7.2 The formula returns an unexpected value

To understand why a formula returns an unexpected value we need to examine the calculations steps in detail. Luckily, Excel has a tool that is really handy in these situations. Here is how to troubleshoot a formula:

1. Select the cell containing the formula you want to examine in detail.
2. Go to tab “Formulas” on the ribbon.
3. Press with left mouse button on "Evaluate Formula" button. A dialog box appears.
   The formula appears in a white field inside the dialog box. Underlined expressions are calculations being processed in the next step. The italicized expression is the most recent result.
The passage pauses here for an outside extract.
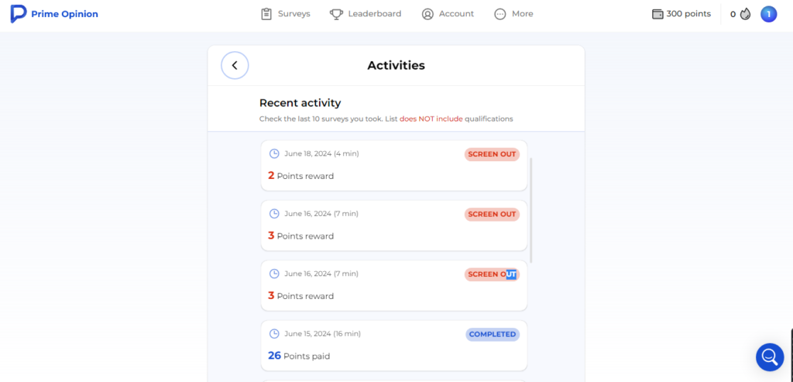Open the Leaderboard page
The buttons at the bottom of the dialog box allows you to evaluate the formula in smaller calculations which you control.
4. Press with left mouse button on the "Evaluate" button located at the bottom of the dialog box to process the underlined expression.
5. Repeat pressing the "Evaluate" button until you have seen all calculations step by step. This allows you to examine the formula in greater detail and hopefully find the culprit.
6. Press "Close" button to dismiss the dialog box.

There is also another way to debug formulas using the function key F9. F9 is especially useful if you have a feeling that a specific part of the formula is the issue, this makes it faster than the "Evaluate Formula" tool since you don't need to go through all calculations to find the issue..

1. Enter Edit mode: Double-press with left mouse button on the cell or press F2 to enter Edit mode for the formula.
2. Select part of the formula: Highlight the specific part of the formula you want to evaluate. You can select and evaluate any part of the formula that could work as a standalone formula.
3. Press F9: This will calculate and display the result of just that selected portion.
4. Evaluate step-by-step: You can select and evaluate different parts of the formula to see intermediate results.
5. Check for errors: This allows you to pinpoint which part of a complex formula may be causing an error.

The image above shows the cell references on the worksheet while editing the formula in the formula bar. The colors of the cell references correspond to the rectangles (cell ranges) on the worksheet. The CORREL function the same number of values in both arrays which is not the case in this example. We have found what is wrong with the formula.

Tips!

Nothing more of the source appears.